Task to carry out:
Pictures stay out of the copy. Transcribe exactly the lines from the line with "You are a computer-use" through the final line of the records.

Material provided:
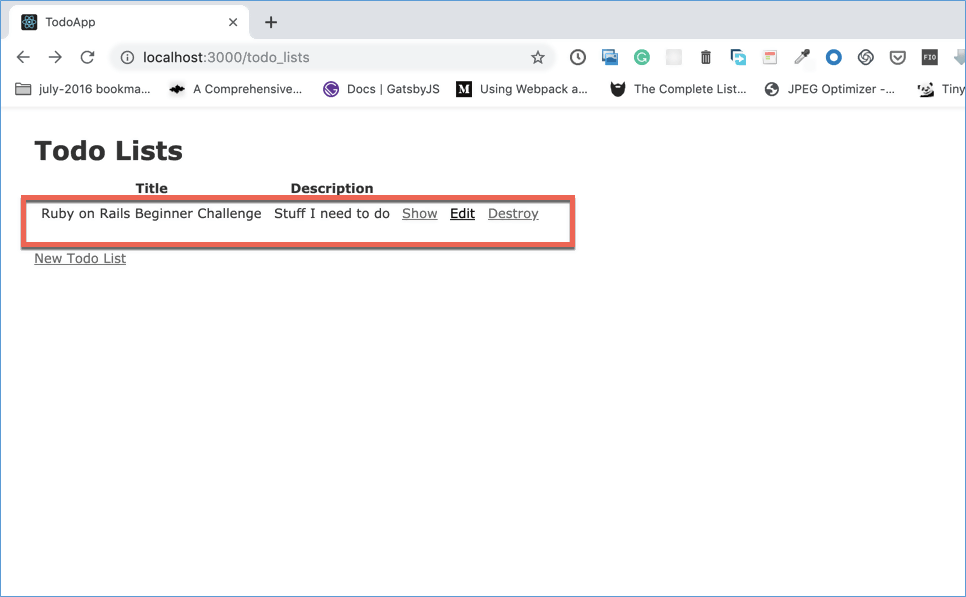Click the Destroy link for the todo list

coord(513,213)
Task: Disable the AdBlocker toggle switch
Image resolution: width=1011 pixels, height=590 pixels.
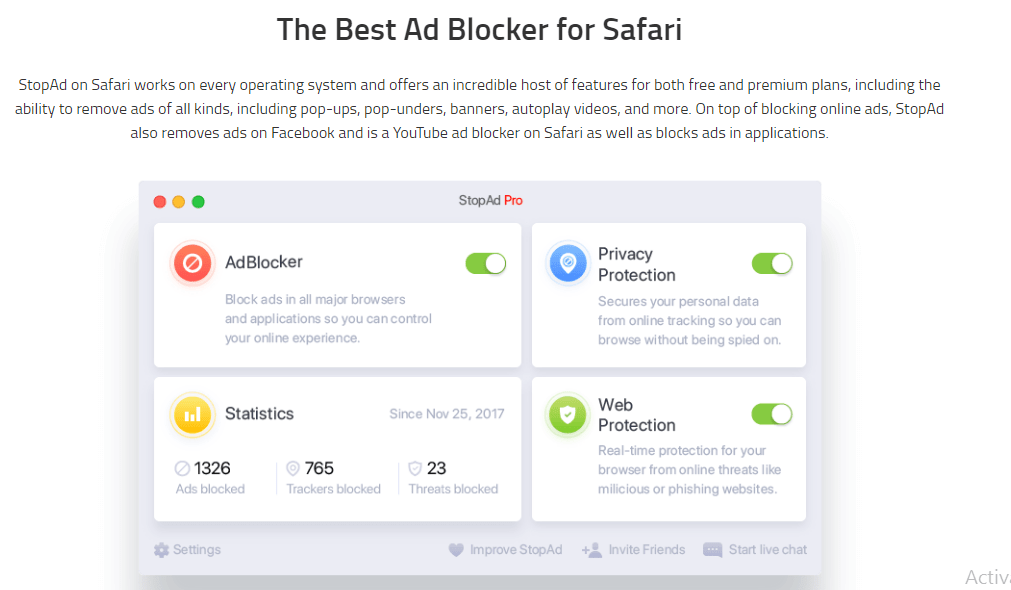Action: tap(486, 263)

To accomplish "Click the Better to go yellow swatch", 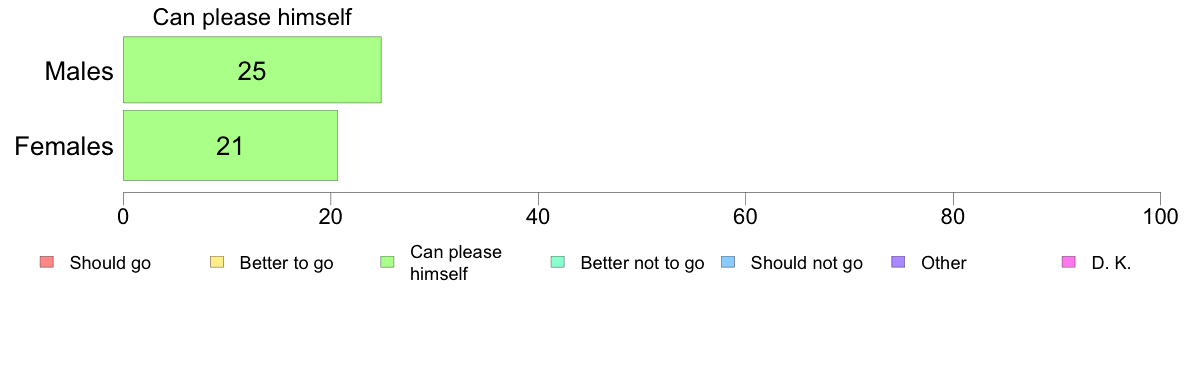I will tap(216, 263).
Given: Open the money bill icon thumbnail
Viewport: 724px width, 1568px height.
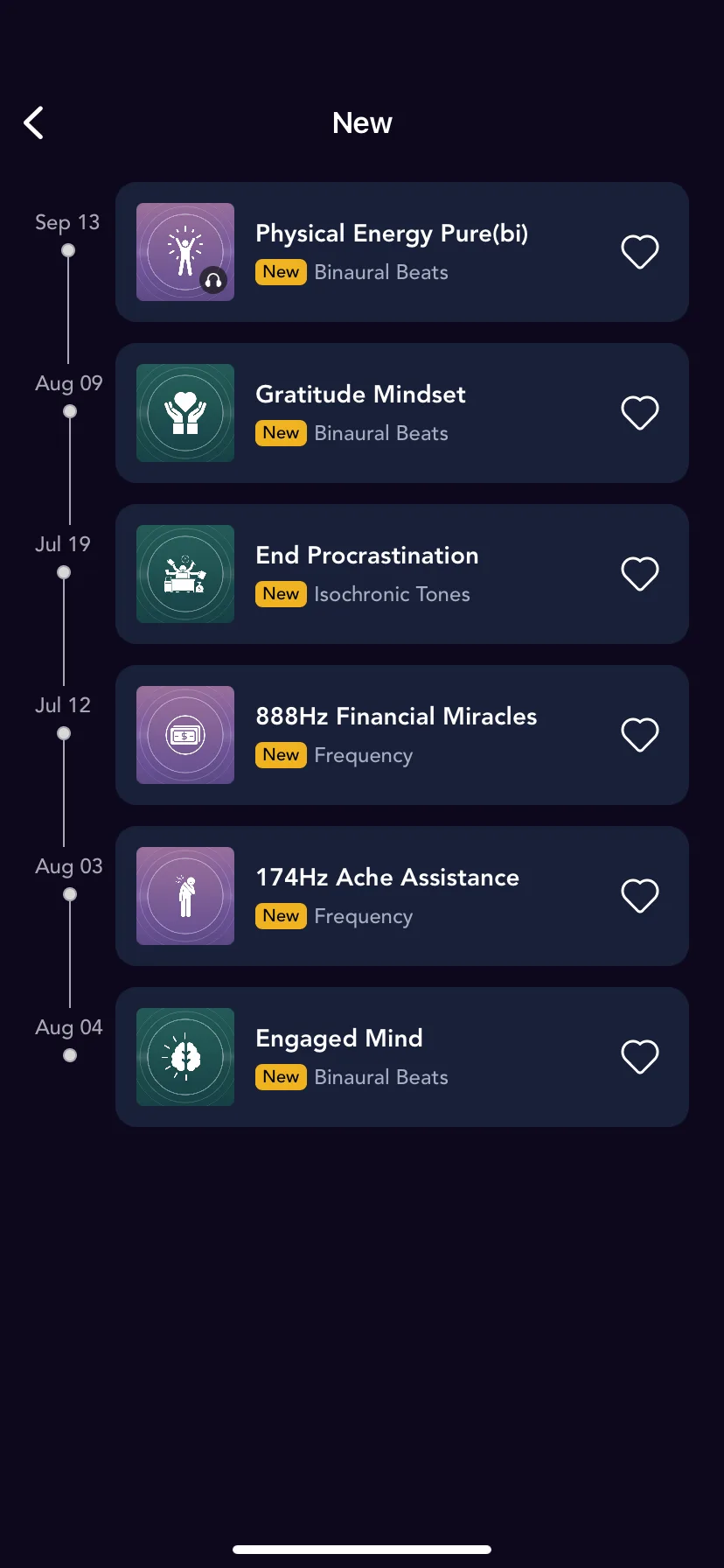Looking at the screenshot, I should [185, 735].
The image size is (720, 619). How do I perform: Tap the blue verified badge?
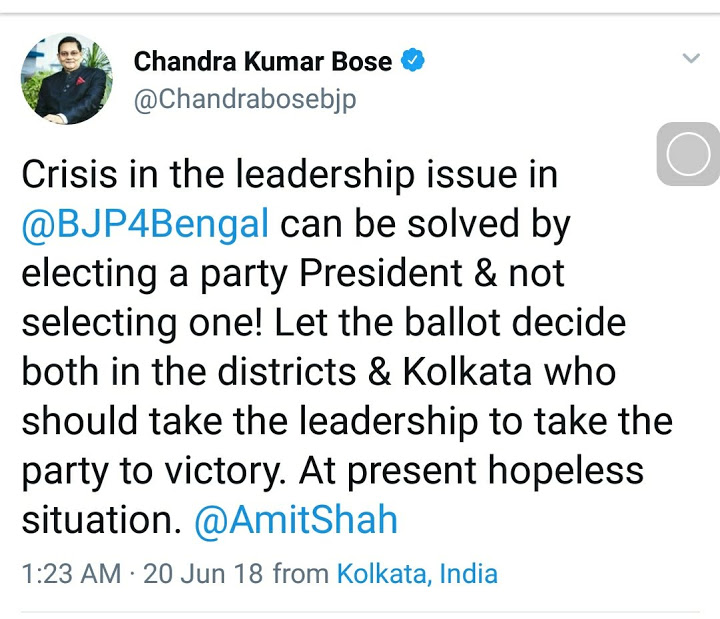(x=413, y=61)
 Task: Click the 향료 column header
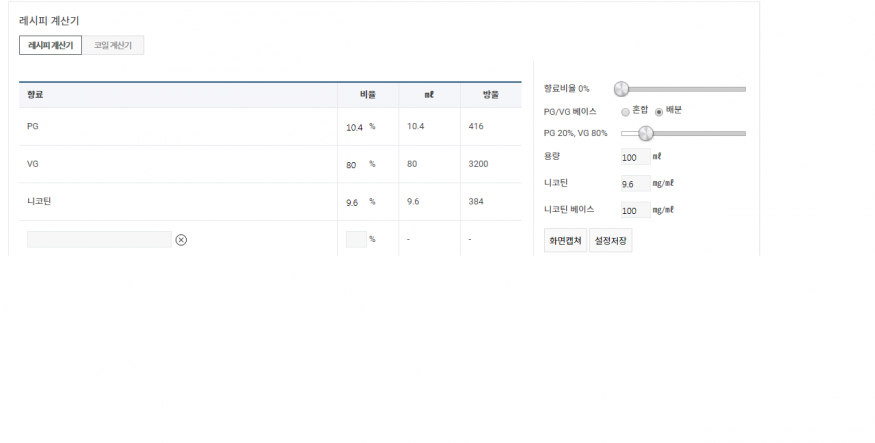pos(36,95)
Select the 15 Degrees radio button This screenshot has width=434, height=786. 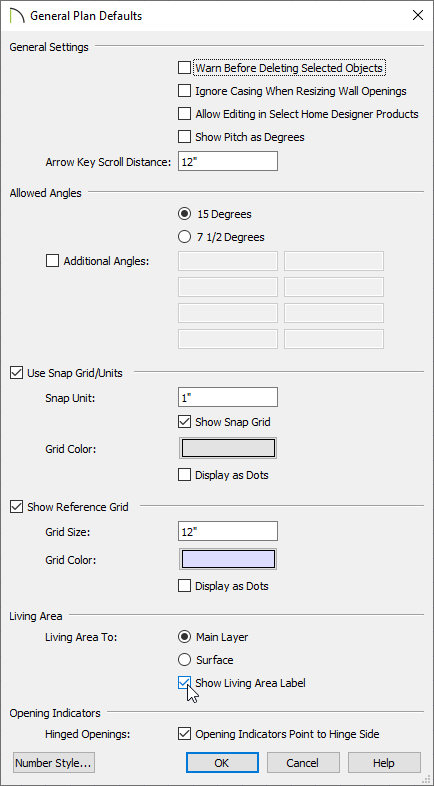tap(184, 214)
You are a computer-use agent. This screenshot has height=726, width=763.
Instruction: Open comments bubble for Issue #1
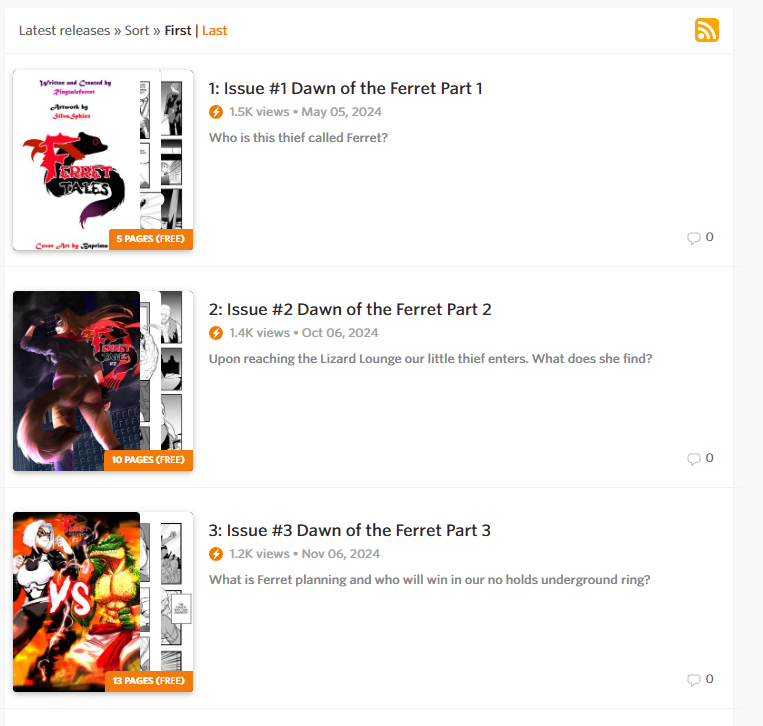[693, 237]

Exercise answer:
You are a computer-use agent. This screenshot has height=726, width=763.
Instruction: Open comments bubble for Issue #1
[693, 237]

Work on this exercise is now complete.